»»
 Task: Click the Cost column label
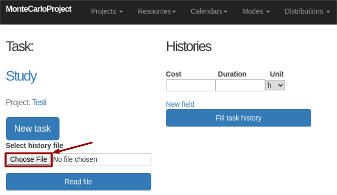pos(173,74)
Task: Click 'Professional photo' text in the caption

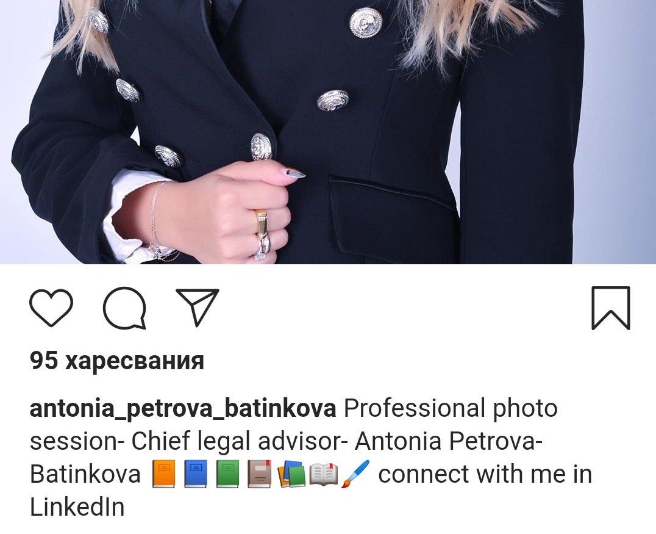Action: (x=451, y=408)
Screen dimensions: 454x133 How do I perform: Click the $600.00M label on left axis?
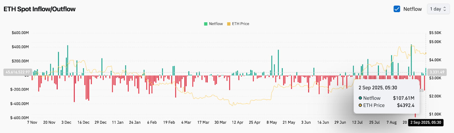coord(20,33)
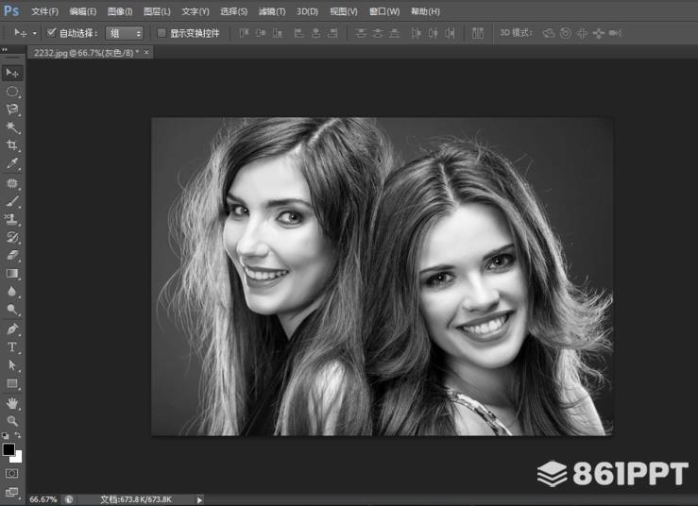Open status bar document info arrow menu
This screenshot has height=506, width=698.
[198, 498]

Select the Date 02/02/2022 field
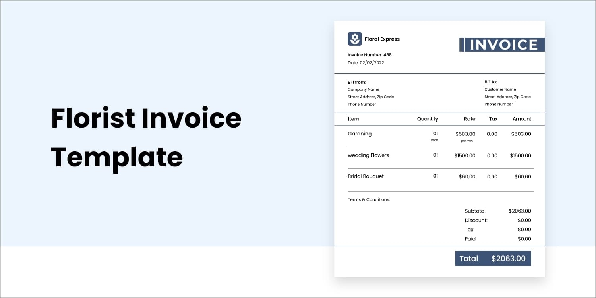[x=366, y=63]
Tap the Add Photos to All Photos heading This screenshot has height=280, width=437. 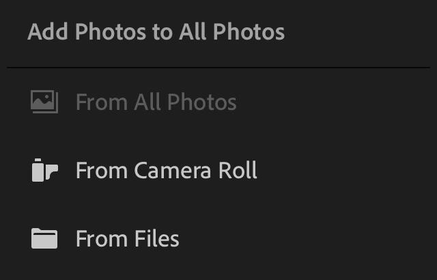point(156,32)
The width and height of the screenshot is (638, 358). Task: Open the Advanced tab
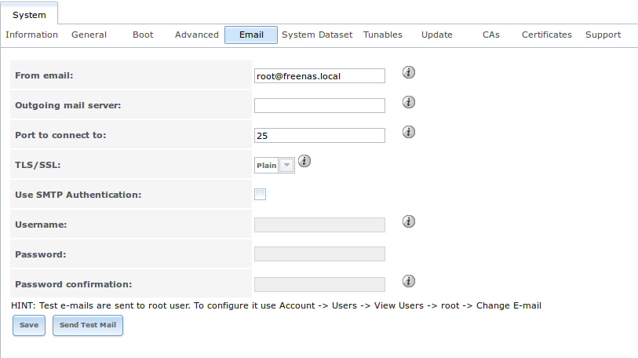pos(196,35)
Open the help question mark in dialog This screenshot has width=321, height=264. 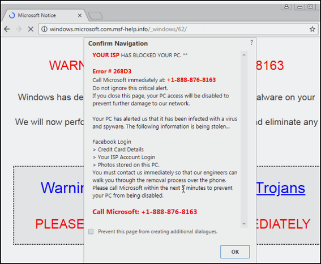pyautogui.click(x=251, y=42)
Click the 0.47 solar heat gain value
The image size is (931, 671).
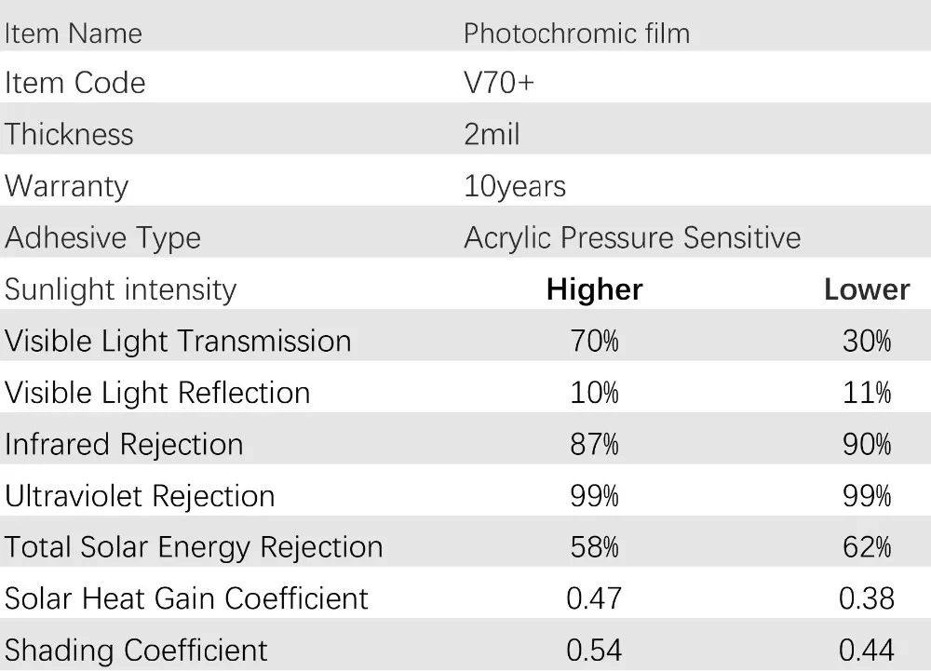point(594,598)
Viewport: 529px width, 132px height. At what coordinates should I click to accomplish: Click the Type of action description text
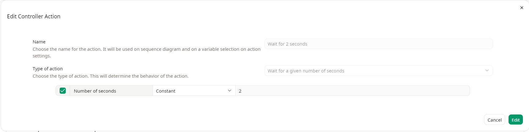pos(110,76)
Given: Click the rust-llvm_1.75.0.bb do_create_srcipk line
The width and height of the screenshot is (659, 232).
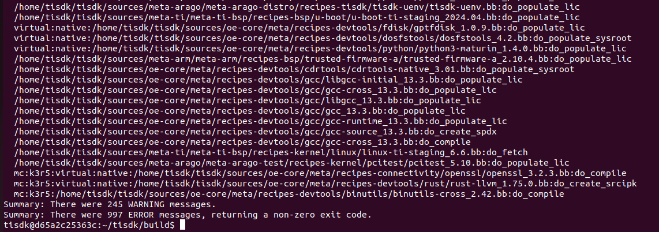Looking at the screenshot, I should (325, 184).
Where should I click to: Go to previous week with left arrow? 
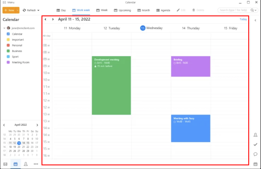(x=45, y=19)
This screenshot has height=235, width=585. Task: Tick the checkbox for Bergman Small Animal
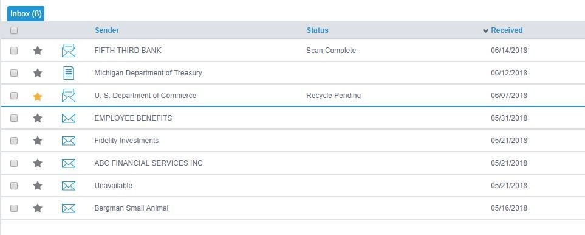click(x=14, y=208)
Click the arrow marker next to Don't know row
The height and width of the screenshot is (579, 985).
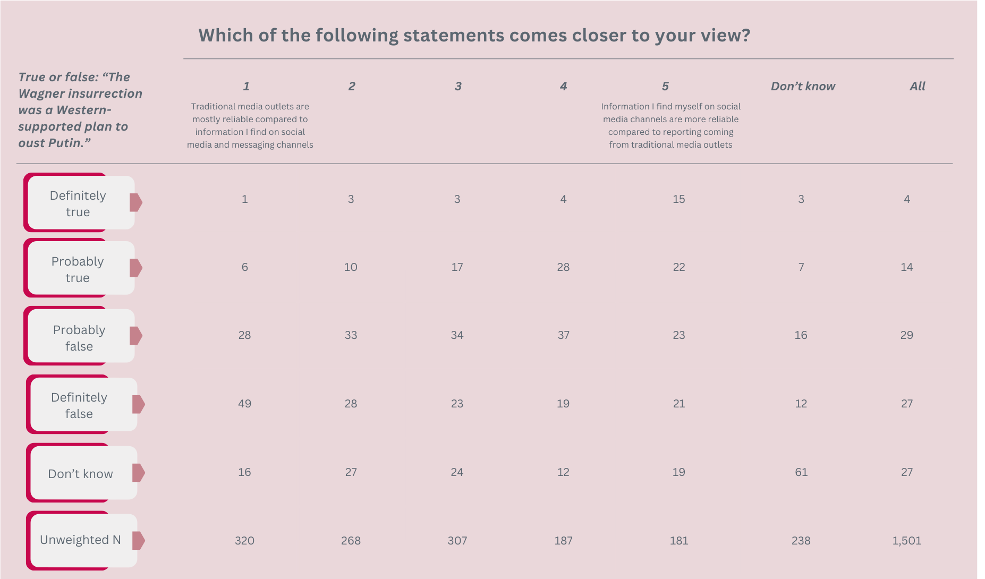click(x=139, y=472)
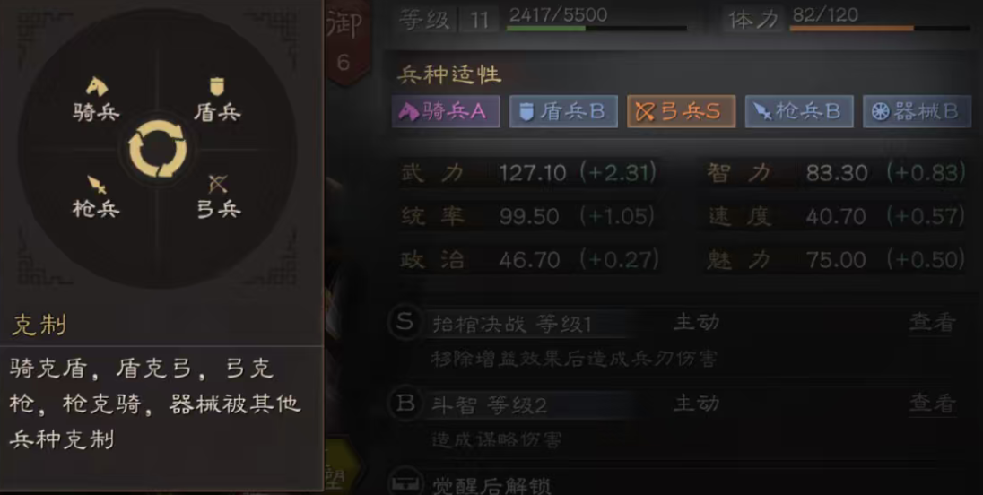Image resolution: width=983 pixels, height=495 pixels.
Task: Select the 枪兵B troop aptitude tag
Action: (799, 111)
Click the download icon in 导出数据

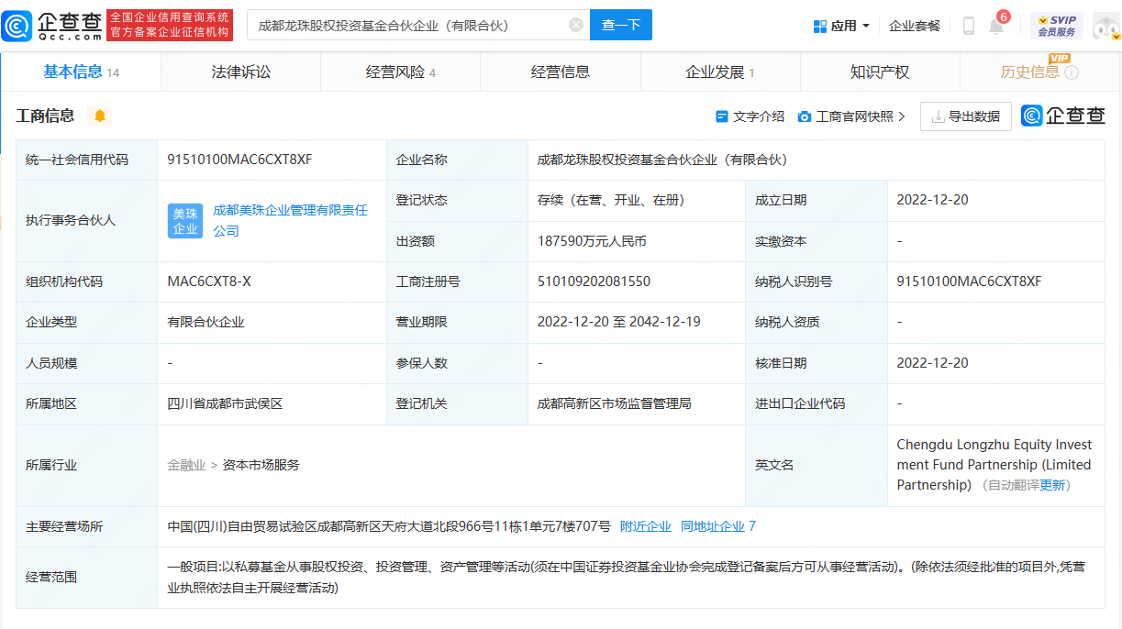[x=938, y=116]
««
WHAT IS NEEDED —
Beginning with the line where "The height and" appears, reproduce every remaining line of the listing above, the last one included, but none of the pictures.

EXPECTED OUTPUT —
The height and width of the screenshot is (579, 985).
click(x=139, y=472)
Image resolution: width=983 pixels, height=495 pixels.
Task: Select the 枪兵B troop aptitude tag
Action: (799, 111)
Click the download icon in 导出数据

[x=938, y=116]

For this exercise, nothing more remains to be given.